Extract, verbatim, all lines starting at the one containing "You are a GUI" and ending with the final line of the listing, and no others.

━━━━━ Material for the task

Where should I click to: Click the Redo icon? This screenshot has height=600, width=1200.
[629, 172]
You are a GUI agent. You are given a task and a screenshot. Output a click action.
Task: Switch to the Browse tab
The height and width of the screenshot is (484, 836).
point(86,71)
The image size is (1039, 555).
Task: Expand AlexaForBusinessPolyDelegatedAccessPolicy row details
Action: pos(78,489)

━━━━━━━━━━

## Response to the task
You are a GUI agent. You are given a task and a screenshot. Output a click action.
Task: Switch to the Browse tab
The height and width of the screenshot is (484, 836).
point(86,71)
The image size is (1039, 555).
Task: Expand AlexaForBusinessPolyDelegatedAccessPolicy row details
Action: pos(78,489)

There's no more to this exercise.